[jira] [Comment Edited] (CASSANDRA-7438) Serializing Row cache alternative (Fully off heap)

Ariel Weisberg (JIRA) Tue, 04 Nov 2014 08:14:21 -0800

    [ 
https://issues.apache.org/jira/browse/CASSANDRA-7438?page=com.atlassian.jira.plugin.system.issuetabpanels:comment-tabpanel&focusedCommentId=14196296#comment-14196296
 ]


Ariel Weisberg edited comment on CASSANDRA-7438 at 11/4/14 4:13 PM:
--------------------------------------------------------------------

bq. No we don't. We have locks per Segment, this is very similar to lock 
stripping/Java's concurrent hash map.
Thanks for clearing that up

bq. Not really we lock globally when we reach 100% of the space and we freeup 
to 80% of the space and we spread the overhead to other threads based on who 
ever has the item partition lock. It won't be hard to make this part of the 
queue thread and will try it for the next release of lruc.

OK, that make sense. 20% of the cache could be many milliseconds of work if you 
are using many gigabytes of cache.
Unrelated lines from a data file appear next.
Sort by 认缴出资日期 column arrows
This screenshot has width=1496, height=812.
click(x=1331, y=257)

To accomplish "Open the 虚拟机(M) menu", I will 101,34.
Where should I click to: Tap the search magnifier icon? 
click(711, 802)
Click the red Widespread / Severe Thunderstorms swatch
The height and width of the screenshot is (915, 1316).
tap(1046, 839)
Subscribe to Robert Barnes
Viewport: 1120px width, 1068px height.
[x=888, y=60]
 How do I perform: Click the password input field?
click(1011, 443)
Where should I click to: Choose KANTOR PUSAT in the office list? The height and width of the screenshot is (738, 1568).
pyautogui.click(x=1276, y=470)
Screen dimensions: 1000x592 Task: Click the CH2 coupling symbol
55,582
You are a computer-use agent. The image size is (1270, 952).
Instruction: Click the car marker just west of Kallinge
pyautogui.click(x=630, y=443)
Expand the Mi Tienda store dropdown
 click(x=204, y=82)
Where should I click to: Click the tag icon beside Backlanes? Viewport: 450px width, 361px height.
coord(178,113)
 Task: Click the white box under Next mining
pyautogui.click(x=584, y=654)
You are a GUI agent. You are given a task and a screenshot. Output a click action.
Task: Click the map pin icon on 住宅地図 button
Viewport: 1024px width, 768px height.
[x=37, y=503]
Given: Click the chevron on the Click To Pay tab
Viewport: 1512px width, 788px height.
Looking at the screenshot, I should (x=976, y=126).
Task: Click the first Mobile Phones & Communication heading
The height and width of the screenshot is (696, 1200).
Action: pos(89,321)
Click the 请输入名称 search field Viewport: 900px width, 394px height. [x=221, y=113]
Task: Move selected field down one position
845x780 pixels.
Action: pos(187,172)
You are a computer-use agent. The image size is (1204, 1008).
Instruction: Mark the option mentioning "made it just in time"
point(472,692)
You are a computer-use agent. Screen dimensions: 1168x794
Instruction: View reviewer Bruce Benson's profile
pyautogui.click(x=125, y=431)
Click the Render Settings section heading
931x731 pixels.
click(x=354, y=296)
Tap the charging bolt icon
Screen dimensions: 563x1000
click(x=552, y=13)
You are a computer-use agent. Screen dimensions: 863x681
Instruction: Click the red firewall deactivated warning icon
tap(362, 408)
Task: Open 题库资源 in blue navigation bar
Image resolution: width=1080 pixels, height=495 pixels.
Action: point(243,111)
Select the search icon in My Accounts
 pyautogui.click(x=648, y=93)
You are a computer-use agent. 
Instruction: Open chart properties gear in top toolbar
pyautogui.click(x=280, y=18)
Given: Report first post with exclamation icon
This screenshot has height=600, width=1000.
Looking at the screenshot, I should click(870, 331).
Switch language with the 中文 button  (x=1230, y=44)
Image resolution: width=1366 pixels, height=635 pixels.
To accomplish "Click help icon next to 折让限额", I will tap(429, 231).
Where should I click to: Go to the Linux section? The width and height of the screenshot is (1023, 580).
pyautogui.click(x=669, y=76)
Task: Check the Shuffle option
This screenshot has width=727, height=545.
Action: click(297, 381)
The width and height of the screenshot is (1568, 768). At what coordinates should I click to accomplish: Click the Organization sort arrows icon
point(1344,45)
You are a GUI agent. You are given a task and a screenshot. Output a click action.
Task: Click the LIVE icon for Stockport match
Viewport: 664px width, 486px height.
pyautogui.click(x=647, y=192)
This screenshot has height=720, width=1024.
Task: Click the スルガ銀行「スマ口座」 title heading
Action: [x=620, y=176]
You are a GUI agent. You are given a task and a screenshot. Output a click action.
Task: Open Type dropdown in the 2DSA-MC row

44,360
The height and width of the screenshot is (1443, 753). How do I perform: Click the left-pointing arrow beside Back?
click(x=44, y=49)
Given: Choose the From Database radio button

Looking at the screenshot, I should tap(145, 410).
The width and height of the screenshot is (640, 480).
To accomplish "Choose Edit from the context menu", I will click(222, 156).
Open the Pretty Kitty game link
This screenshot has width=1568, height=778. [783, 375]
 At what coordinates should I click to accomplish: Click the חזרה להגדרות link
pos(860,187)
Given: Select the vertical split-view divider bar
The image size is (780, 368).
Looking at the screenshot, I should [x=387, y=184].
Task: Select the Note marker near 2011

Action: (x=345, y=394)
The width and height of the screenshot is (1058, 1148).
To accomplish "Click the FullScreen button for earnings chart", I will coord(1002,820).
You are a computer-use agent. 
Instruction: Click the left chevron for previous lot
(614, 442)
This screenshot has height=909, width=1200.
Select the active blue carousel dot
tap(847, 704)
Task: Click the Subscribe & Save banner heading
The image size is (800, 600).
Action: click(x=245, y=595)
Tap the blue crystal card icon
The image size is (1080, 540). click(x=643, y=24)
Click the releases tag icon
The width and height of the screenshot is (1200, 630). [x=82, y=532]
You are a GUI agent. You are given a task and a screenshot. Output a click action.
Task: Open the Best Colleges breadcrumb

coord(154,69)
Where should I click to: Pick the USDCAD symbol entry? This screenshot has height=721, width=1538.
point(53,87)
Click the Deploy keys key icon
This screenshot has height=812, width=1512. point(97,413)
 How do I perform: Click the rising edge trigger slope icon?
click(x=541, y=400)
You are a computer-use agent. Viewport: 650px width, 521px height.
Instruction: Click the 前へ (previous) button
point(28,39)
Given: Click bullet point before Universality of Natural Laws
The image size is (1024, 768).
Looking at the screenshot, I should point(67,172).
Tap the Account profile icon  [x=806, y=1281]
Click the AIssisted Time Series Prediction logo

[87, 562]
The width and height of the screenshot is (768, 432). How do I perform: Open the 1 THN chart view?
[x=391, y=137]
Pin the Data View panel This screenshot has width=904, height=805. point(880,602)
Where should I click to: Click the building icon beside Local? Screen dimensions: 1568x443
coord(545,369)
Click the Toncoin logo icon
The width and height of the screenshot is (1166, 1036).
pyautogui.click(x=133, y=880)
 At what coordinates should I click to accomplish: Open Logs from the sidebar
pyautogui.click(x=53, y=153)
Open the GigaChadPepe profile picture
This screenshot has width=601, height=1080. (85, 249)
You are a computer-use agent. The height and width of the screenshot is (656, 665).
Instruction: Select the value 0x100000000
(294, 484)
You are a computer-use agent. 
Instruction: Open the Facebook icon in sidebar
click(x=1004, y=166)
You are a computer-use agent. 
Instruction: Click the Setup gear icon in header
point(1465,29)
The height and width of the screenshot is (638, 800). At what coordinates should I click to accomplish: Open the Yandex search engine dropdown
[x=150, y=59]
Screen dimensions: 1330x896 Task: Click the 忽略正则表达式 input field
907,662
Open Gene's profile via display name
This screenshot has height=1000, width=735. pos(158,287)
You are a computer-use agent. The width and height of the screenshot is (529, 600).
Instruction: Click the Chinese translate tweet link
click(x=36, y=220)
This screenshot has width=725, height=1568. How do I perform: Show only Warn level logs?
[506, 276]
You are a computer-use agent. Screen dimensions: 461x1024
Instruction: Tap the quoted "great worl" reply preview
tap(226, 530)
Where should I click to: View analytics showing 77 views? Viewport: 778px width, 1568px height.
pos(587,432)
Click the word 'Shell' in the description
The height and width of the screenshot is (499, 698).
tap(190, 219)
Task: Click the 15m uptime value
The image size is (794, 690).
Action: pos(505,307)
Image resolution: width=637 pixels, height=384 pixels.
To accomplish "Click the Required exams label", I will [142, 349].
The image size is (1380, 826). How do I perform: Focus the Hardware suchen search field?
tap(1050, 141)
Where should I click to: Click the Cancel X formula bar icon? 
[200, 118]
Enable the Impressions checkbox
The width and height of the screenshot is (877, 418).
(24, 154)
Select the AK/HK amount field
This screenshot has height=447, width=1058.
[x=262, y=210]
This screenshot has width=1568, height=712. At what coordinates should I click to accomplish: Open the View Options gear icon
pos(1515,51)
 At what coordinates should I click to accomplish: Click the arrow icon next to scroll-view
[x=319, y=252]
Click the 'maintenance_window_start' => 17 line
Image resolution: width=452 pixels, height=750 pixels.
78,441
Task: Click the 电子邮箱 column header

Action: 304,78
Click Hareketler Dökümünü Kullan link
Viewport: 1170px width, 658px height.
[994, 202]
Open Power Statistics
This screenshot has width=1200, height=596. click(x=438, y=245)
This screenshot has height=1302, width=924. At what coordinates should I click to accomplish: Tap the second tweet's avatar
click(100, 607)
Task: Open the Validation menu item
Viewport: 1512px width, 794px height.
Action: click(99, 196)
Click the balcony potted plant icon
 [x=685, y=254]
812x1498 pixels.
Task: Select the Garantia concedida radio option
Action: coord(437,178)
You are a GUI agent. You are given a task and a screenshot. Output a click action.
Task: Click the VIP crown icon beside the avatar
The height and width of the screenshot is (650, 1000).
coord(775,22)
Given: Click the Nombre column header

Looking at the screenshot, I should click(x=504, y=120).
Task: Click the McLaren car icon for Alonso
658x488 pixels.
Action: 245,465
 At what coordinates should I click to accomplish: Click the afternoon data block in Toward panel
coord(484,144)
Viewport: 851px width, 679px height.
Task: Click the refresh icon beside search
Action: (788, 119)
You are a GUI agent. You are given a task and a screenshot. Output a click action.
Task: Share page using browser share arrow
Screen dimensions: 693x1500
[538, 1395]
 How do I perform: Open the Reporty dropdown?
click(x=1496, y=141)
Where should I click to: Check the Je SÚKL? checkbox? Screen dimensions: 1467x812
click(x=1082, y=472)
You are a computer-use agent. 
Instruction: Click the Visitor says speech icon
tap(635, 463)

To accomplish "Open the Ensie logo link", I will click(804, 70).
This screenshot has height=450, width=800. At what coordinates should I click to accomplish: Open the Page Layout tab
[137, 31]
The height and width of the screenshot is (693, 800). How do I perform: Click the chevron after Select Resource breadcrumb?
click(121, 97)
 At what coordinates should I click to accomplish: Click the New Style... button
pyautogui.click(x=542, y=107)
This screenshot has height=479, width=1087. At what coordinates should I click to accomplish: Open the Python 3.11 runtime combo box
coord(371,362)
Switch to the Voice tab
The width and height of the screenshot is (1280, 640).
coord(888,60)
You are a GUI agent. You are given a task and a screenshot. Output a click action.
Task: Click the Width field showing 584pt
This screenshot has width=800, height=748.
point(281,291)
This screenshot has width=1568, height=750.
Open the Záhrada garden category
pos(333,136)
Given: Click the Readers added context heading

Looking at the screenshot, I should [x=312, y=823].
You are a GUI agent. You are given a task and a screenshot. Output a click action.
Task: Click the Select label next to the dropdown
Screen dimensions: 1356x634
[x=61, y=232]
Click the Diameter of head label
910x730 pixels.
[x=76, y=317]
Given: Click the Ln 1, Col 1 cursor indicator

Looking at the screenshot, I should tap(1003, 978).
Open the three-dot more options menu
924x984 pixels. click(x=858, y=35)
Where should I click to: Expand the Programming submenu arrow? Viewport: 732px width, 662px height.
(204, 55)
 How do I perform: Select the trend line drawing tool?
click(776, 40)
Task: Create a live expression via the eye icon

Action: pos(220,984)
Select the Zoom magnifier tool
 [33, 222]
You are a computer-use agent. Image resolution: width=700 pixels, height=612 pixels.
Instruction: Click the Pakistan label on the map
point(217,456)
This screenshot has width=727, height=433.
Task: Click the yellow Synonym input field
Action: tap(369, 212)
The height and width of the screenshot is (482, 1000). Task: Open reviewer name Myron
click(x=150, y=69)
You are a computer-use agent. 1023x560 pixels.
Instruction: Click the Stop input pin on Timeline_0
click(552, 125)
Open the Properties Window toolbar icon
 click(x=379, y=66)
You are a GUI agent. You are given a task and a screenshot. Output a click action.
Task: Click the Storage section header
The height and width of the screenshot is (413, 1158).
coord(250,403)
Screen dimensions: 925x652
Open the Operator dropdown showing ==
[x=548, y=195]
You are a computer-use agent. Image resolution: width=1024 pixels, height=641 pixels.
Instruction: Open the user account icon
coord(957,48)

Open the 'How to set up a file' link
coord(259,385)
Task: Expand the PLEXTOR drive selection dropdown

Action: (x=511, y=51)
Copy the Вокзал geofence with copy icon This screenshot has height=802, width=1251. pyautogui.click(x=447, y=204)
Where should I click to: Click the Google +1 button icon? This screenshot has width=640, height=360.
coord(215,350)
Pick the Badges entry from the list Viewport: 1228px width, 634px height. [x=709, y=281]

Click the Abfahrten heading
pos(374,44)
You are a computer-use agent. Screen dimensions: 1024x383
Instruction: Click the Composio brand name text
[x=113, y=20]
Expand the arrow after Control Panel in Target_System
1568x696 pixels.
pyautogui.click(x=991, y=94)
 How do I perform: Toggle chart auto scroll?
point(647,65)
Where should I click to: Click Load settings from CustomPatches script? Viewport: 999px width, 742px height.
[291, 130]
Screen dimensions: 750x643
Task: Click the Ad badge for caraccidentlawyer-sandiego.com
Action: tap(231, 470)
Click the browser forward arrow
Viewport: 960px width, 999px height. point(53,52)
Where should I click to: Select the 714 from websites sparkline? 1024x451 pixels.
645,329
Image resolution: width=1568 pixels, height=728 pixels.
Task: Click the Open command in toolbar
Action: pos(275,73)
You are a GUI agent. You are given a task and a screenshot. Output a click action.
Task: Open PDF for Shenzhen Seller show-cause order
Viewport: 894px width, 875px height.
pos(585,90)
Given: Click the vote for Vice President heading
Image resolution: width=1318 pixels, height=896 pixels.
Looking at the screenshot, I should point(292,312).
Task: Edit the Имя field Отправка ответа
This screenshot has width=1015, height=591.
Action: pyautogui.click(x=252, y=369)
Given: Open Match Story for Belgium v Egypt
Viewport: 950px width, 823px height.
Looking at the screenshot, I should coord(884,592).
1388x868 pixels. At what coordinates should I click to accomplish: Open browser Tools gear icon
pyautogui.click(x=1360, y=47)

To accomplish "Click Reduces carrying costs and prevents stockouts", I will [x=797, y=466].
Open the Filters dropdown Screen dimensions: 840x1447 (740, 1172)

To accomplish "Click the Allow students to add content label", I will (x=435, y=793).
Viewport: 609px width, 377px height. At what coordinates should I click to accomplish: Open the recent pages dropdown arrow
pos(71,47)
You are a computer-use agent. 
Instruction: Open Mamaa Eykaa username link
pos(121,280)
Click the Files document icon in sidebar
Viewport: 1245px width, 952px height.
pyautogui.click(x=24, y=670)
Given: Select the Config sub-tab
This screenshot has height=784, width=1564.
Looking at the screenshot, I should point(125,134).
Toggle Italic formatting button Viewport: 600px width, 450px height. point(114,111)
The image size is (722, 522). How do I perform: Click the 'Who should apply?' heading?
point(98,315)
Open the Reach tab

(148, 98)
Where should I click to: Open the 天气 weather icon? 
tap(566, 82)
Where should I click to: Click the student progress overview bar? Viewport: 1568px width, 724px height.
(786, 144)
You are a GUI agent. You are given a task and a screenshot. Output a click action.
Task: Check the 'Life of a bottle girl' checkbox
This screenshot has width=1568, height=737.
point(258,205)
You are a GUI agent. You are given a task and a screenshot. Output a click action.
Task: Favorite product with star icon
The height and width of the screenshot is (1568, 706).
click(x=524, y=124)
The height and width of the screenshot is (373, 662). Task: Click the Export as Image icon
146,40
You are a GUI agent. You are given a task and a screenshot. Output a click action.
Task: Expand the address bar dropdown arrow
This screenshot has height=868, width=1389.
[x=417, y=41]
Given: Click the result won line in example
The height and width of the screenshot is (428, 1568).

That's not a great thing to foist on a 
random victim thread. If you handed that to the queue thread, well I think you 
run into another issue which is that the ring buffer doesn't appear to check 
for queue full? The queue thread could go out to lunch for a while. Not a big 
deal, but finer grained scheduling will probably be necessary.

bq. If you look at the code closer to memcached. Actually I started of 
stripping memcached code so we can run it in process instead of running as a 
separate process and removing the global locks in queue reallocation etc and 
eventually diverged too much from it. The other reason it doesn't use slab 
allocators is because we wanted the memory allocators to do the right thing we 
already have tested Cassandra with Jemalloc.

Ah very cool.

jemalloc is not a moving allocator where as it looks like memcached slabs 
implement rebalancing to accommodate changes in size distribution. That would 
actually be one of the really nice things to keep IMO. On large memory systems 
with a cache that scales and performs you would end up dedicating as much RAM 
as possible to the row cache/key cache and not the page cache since the page 
cache is not as granular (correct me if the story for C* is different). If you 
dedicate 80% of RAM to the cache that doesn't leave a lot of space left for 
fragmentation. By using a heap allocator you also lose the ability to implement 
hard predictable limits on memory used by the cache since you didn't map it 
yourself. I could be totally off base and jemalloc might be good enough.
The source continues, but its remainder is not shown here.